This work is licensed under a Creative Commons Attribution-NonCommercial-NoDerivatives 4.0 International License.

Abstract

In this work we review space-time temperature variations in Antarctica and possible ways the various geophysical factors caused by fluctuations of the main geomagnetic field could influence it. We analyzed data of direct ground observations of temperature and the geomagnetic field, and data of ERA-20CM and ERA Interim on air temperature variation, ozone concentration and specific humidity at the upper troposphere–lower stratosphere level. The values of module of total intensity of the magnetic field vector were calculated according to the IGRF model.

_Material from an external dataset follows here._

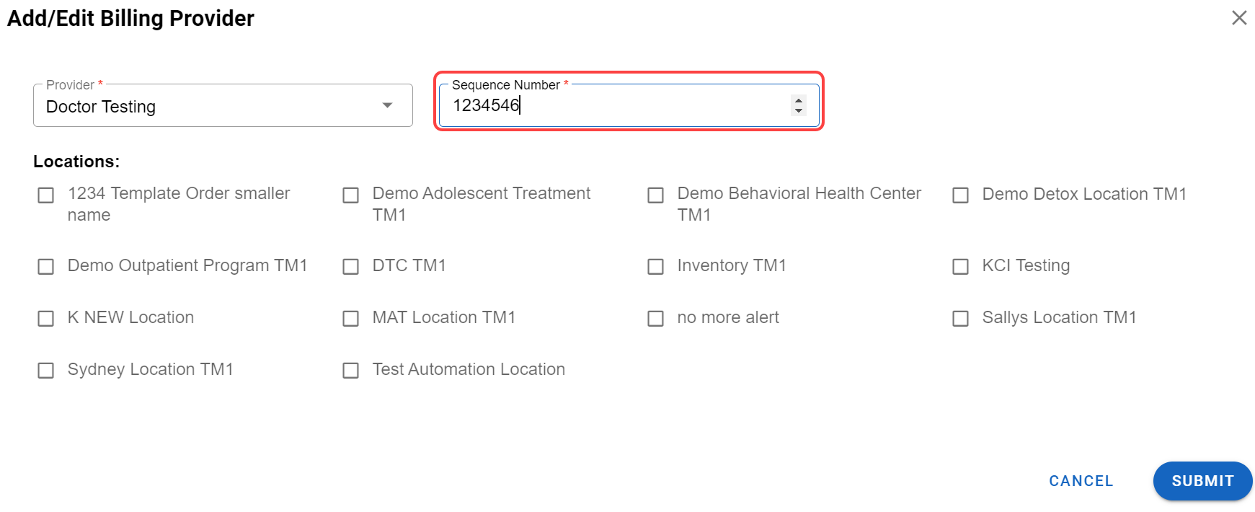Check the 1234 Template Order smaller name box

Time series of galactic cosmic rays (annual data since 1700) were provided by the World Data Center for Paleoclimatology. Solar proton fluxes with energies ≥10 MeV were taken from several sources: (1) historical reconstructions of large solar proton events before 1950, (2) published data on solar proton fluxes and (3) satellite data on solar proton events. Time series were analyzed using Statistica and Microsoft Excel software. The fastest decrease in geomagnetic field’s intensity occurs in West Antarctica where there is also seen the largest increase in surface temperature in the region during the XXth century. Besides that, in Central and East Antarctica there are trends towards decreasing of air temperature and strengthening of geomagnetic field. The concomitance might indicate a link between the geomagnetic field and regional climatic change. We explain it thusly: (i) the geomagnetic field controls the charged particles flux entering the Earth’s atmosphere; (ii) the charged particles influence the ozone concentration near tropopause and through this, the temperature and humidity in the upper troposphere–lower stratosphere, (iii) the induced changes in humidity near tropopause have an effect on surface temperature by strengthening or weakening the greenhouse effect. Changes in the geomagnetic field intensity can be one of the factors which shape the temporal and regional variability of surface temperature. Low intensity of the geomagnetic field and the highest speed of its changes in the West Antarctica correspond to the systematically low ozone concentration and increased air humidity near tropopause. The factors cause retention of Earth’s longwave radiation in the troposphere due to the greenhouse effect which results in regional warming in the region.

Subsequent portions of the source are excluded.